The song is a prayer of thanksgiving for faithfulness and freedom, with imagery evoking the biblical Exodus from slavery to the freedom of the "promised land." It is featured in 39 different Christian hymnals, and is sung in churches across North America.[4]...

Lift ev’ry voice and sing,
’Til earth and heaven ring,
Ring with the harmonies of Liberty;
Let our rejoicing rise
High as the list’ning skies,
Let it resound loud as the rolling sea.
Sing a song full of the faith that the dark past has taught us,
Sing a song full of the hope that the present has brought us;
Facing the rising sun of our new day begun,
Let us march on ’til victory is won.

Stony the road we trod,
Bitter the chastening rod,
Felt in the days when hope unborn had died;
Yet with a steady beat,
Have not our weary feet
Come to the place for which our fathers died.
We have come over a way that with tears has been watered,
We have come, treading our path through the blood of the slaughtered,
Out from the gloomy past,
’Til now we stand at last
Where the white gleam of our bright star is cast.

God of our weary years,
God of our silent tears,
Thou who has brought us thus far on the way;
Thou who has by Thy might
Led us into the light,
Keep us forever in the path, we pray.
Lest our feet stray from the places, our God, where we met Thee,
Lest our hearts drunk with the wine of the world, we forget Thee;
Shadowed beneath Thy hand,
May we forever stand,
True to our God,
True to our native land.[17]
Lift Every Voice and Sing - Wikipedia
 

Scott Downey

Well-Known Member
What God are they singing about?
God is someone all religions claim to know about, but specifically Jesus Christ is God come in the flesh.
It is relatively painless to acknowledge a creator God and sing about that, but the name of Christ mentioned in song really focuses which God is being celebrated.
So that anthem pretty much any non atheist of any religion can agree with.

Matthew 10
34 “Do not think that I came to bring peace on earth.
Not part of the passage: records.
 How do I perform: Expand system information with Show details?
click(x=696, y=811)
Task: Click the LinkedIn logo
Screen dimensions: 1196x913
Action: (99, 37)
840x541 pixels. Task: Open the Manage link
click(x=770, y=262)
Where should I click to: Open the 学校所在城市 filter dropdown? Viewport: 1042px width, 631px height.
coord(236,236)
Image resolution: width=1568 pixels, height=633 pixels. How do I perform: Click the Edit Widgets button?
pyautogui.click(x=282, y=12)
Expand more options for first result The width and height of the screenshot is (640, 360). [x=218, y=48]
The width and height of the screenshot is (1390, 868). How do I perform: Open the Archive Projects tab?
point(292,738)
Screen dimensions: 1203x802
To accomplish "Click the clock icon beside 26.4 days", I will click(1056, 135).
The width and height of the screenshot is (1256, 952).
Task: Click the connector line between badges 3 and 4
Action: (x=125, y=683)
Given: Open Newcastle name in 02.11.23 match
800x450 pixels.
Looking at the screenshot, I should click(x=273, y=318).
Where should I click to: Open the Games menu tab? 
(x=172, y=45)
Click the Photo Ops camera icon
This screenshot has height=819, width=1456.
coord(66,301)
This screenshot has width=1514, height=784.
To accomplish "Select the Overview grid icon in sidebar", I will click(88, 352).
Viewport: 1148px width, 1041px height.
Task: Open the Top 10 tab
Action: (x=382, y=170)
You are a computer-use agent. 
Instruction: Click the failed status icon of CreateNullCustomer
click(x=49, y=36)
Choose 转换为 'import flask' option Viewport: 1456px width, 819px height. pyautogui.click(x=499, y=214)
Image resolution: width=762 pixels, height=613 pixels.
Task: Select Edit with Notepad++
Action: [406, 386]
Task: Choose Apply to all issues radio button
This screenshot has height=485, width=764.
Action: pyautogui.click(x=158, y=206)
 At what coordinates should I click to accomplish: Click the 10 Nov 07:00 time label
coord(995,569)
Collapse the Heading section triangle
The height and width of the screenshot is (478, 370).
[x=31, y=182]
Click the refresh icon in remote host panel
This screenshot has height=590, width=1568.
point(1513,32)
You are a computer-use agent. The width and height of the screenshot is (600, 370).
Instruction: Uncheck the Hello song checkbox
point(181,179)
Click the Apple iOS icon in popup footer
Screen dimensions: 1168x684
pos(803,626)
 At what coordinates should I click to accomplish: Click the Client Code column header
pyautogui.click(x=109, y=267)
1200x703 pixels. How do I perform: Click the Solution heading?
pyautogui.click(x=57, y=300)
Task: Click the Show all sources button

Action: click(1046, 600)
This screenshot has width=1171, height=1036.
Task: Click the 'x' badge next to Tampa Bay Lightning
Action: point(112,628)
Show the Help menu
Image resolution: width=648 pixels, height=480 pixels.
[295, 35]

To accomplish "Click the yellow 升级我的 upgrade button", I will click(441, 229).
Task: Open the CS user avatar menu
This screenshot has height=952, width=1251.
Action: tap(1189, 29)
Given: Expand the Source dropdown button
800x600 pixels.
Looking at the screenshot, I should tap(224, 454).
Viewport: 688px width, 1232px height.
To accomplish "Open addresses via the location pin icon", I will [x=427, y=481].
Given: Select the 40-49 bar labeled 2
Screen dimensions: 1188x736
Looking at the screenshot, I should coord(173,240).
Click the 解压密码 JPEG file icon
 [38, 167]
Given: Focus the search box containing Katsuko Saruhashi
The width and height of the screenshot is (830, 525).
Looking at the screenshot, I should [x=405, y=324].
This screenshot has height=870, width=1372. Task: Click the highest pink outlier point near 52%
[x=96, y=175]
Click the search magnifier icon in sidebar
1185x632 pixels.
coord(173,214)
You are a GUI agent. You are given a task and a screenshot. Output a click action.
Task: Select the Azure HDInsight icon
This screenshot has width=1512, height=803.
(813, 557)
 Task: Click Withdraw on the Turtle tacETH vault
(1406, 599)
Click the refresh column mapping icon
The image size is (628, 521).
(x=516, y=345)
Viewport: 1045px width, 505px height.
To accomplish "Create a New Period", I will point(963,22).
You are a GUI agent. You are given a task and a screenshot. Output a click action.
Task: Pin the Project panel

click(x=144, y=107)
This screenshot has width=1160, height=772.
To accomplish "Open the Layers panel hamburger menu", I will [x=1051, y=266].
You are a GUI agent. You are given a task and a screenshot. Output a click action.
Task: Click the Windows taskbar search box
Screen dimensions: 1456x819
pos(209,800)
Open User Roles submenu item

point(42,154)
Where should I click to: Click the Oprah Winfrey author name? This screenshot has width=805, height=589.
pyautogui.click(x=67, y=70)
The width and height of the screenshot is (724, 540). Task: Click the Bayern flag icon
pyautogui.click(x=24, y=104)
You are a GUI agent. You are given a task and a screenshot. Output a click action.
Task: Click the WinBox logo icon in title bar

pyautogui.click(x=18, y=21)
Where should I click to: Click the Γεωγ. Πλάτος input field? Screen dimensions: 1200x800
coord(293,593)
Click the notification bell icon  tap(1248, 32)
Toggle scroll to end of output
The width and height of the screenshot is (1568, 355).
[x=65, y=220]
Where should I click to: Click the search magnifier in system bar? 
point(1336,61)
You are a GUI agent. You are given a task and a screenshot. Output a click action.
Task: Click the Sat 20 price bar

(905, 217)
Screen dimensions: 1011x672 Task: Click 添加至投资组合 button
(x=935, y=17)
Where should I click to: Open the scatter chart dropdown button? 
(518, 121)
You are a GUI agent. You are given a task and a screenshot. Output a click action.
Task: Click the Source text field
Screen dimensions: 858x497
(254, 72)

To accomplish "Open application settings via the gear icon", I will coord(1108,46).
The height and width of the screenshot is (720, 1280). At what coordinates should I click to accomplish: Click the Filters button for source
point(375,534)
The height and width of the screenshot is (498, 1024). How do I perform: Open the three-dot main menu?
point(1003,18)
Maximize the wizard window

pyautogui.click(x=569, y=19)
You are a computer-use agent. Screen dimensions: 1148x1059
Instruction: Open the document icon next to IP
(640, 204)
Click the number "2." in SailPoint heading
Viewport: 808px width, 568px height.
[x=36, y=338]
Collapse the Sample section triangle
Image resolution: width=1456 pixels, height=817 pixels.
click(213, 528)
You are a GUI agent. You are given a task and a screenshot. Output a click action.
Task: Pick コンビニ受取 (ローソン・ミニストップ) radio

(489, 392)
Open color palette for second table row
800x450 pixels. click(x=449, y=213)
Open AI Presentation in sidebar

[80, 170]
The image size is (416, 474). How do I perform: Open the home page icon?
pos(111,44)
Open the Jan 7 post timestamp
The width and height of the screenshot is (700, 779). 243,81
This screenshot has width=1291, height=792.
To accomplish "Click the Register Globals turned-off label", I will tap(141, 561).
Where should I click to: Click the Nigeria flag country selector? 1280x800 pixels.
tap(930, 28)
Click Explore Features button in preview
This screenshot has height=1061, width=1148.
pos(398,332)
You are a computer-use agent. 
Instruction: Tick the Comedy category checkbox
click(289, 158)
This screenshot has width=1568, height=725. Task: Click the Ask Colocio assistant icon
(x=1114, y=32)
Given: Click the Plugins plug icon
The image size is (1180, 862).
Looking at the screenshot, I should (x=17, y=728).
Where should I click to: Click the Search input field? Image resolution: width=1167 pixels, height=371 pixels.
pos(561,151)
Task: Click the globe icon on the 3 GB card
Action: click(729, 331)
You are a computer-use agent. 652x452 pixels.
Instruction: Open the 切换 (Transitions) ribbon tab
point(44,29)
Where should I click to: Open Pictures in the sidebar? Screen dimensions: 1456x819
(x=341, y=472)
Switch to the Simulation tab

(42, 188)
I did not come to bring peace but a sword. 35 For I have come to ‘set a man against his father, a daughter against her mother, and a daughter-in-law against her mother-in-law’; 36 and ‘a man’s enemies will be those of his own household.’
 

JonC

Moderator
Moderator
There is no Black National Anthem and no White National Anthem. There is the National Anthem of the US, which applies to citizens of the US without regard to race.

It is unfortunate many Black men and women desire segregation in order to maintain a sense of "history" - especially as their desires discount the men and women who put their lives on the line to end slavery, to end Jim Crow laws, and to fight for racial equality.

The Black Anthem (not the song, but it's use) is a mockery of Black history.